TASK STATEMENT: Nothing outside the stretch is wanted. Repeat exactly the lines of the listing below from the one that contains "You are a computer-use agent." through the one that contains "Instruction: Expand the OneDrive tree node", both ends included.

THE DATA:
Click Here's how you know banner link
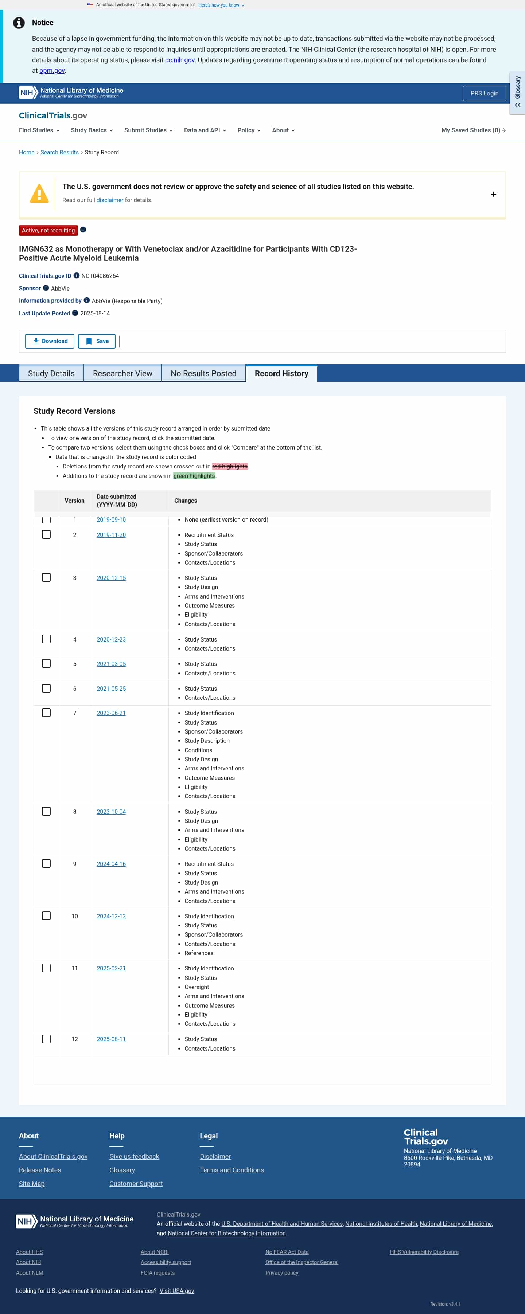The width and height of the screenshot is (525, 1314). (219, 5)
---
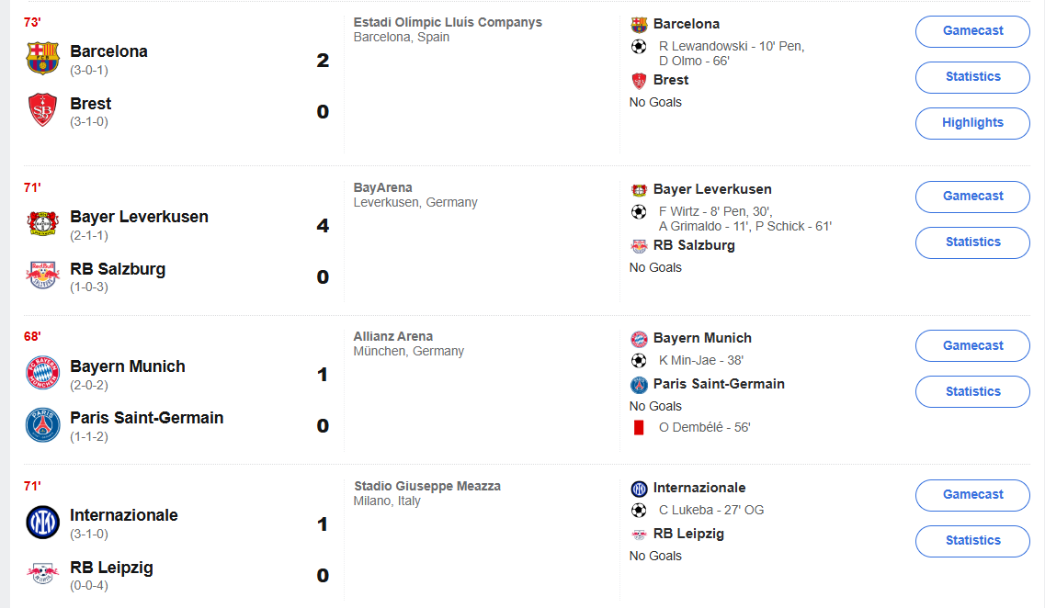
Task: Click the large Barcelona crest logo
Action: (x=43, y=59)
* * *
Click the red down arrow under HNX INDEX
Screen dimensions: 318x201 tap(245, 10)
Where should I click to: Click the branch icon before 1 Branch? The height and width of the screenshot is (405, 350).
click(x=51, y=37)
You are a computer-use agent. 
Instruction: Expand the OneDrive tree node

OUTPUT:
You are a computer-use agent. 
Instruction: Expand the OneDrive tree node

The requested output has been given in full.